David Batista wrote a blog post on NER evaluation. Hiroki Nakayama wrote seqeval to evaluate sequential labelling tasks, such as NER. We will test his library against Stanford Core NLP.

[Thread-0] INFO CoreNLP - CoreNLP Server is shutting down.

We get 3 sentences out.

In [5]:

for sentence in ann.sentence:
    print(" ".join([token.word for token in sentence.token]))

David Batista wrote a blog post on NER evaluation .
Hiroki Nakayama wrote seqeval to evaluate sequential labelling tasks , such as NER .
We will test his library against Stanford Core NLP .

It can even do clever things like coreference resolution; resolving that "his library" refers to "Hiroki Nakayama's library".

In [6]:

for chain in ann.corefChain:
    print([ann.mentionsForCoref[mention.mentionID].headString for mention in chain.mention])

['nakayama', 'his']

We can extract things such as lemmas, parts of speech and standard NER tags.

But we want to train our own NER model to detect ingredients.

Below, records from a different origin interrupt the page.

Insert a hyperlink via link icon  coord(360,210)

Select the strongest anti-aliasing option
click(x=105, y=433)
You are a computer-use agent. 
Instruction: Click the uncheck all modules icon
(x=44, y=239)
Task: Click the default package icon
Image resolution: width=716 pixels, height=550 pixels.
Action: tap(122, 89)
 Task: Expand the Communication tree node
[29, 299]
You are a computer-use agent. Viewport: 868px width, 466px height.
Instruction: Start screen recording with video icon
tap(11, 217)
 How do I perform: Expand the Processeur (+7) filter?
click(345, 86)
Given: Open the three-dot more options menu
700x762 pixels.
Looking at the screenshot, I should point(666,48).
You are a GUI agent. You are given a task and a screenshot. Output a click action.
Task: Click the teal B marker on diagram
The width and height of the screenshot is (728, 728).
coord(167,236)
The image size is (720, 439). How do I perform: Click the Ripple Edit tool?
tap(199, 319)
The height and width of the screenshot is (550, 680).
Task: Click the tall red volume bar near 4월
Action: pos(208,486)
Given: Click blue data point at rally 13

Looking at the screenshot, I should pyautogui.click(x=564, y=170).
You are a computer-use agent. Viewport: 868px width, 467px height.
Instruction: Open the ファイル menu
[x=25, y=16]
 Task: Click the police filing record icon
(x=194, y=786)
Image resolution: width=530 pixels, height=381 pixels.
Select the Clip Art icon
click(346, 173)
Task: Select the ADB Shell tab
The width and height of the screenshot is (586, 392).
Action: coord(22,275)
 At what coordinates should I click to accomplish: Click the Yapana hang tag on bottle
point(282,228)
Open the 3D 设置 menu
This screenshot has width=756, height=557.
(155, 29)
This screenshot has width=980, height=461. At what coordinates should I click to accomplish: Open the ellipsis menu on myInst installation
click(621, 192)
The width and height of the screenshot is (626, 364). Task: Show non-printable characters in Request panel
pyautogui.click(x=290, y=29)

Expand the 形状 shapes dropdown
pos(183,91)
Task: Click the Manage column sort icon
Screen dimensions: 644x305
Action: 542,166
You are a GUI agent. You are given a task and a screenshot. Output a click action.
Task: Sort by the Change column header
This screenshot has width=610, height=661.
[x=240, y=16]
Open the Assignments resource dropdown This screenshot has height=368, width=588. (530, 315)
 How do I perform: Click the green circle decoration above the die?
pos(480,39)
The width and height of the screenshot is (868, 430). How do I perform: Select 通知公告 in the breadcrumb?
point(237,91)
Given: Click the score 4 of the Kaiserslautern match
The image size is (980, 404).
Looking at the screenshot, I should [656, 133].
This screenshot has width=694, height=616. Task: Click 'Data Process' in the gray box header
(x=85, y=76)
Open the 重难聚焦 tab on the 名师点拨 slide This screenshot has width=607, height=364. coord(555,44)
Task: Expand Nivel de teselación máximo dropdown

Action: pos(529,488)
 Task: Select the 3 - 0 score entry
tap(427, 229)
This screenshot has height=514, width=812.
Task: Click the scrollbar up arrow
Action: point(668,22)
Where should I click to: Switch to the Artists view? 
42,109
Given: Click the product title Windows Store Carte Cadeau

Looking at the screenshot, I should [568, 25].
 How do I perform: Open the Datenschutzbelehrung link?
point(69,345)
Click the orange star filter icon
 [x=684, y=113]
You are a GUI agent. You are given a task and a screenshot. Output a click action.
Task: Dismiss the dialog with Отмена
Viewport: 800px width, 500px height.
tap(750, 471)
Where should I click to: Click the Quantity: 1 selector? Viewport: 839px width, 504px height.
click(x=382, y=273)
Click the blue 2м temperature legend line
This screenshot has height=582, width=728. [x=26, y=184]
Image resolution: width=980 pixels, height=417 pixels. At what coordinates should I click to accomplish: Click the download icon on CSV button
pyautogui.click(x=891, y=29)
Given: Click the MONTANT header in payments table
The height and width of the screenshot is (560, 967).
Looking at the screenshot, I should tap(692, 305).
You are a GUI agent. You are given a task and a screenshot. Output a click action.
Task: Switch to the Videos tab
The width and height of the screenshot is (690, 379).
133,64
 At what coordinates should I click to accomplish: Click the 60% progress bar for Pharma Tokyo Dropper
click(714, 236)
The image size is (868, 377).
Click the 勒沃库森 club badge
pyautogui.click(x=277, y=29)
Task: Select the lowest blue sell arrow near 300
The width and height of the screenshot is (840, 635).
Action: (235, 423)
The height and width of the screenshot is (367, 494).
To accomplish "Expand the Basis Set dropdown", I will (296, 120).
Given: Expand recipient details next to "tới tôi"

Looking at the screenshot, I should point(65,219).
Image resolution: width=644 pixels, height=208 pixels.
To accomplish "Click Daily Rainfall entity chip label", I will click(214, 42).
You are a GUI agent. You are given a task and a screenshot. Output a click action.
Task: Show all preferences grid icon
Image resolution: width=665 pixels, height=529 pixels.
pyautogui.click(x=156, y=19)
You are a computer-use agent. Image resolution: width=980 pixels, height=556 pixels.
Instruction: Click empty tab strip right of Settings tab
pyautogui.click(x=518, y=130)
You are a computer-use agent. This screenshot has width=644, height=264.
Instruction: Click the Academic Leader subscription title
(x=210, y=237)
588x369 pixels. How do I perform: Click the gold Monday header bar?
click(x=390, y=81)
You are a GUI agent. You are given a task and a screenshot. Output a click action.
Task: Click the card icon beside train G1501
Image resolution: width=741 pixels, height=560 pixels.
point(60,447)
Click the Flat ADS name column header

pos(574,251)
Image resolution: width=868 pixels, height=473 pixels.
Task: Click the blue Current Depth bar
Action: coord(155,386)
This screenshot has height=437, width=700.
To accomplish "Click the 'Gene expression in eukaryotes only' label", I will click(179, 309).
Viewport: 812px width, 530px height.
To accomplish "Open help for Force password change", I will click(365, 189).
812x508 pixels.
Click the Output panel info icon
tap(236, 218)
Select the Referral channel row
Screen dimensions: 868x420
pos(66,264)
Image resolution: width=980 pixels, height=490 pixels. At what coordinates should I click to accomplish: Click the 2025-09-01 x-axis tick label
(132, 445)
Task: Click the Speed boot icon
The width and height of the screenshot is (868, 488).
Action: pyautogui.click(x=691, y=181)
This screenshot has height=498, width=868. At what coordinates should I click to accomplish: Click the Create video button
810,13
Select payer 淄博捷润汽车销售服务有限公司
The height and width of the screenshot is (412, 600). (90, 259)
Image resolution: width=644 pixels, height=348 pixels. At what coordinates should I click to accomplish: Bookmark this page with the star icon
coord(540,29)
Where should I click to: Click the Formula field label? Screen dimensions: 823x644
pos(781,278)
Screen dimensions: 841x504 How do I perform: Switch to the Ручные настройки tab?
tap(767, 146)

First we will need to collect the data.

In [7]:

import pandas as pd

tokens = ann.sentence[1].token

pd.DataFrame({'word': [s.word for s in tokens],
              'lemma': [s.lemma for s in tokens],
              'pos': [s.pos for s in tokens],
              'ner': [s.ner for s in tokens]}).T

Out[7]:

	0	1	2	3	4	5	6	7	8	9	10	11	12	13
word	Hiroki	Nakayama	wrote	seqeval	to	evaluate	sequential	labelling	tasks	,	such	as	NER	.
lemma	Hiroki	Nakayama	write	seqeval	to	evaluate	sequential	labelling	task	,	such	as	ner	.
pos	NNP	NNP	VBD	NN	TO	VB	JJ	NN	NNS	,	JJ	IN	NN	.
ner	PERSON	PERSON	O	O	O	O	O	O	O	O	O	O	O	O

Get Data¶

Helpfully the authors provide the annotated ingredients data in the format for Stanford NER that we can download from github.

There are two sources of ingredients, ar is AllRecipes and gk is FOOD.com (formerly GeniusKitchen.com).

In [8]:

from urllib.request import urlretrieve

data_sources = ['ar', 'gk']
data_splits = ['train', 'test']

base_url = 'https://raw.githubusercontent.com/cosylabiiit/recipe-knowledge-mining/master/'

def data_filename(source, split):
    return f'{source}_{split}.tsv'

for source in data_sources:
    for split in data_splits:
        name = data_filename(source, split)
        urlretrieve(base_url + name, name)

Each line of the file is either a single tab (separating different texts), or a token followed by a tab and then the entity type.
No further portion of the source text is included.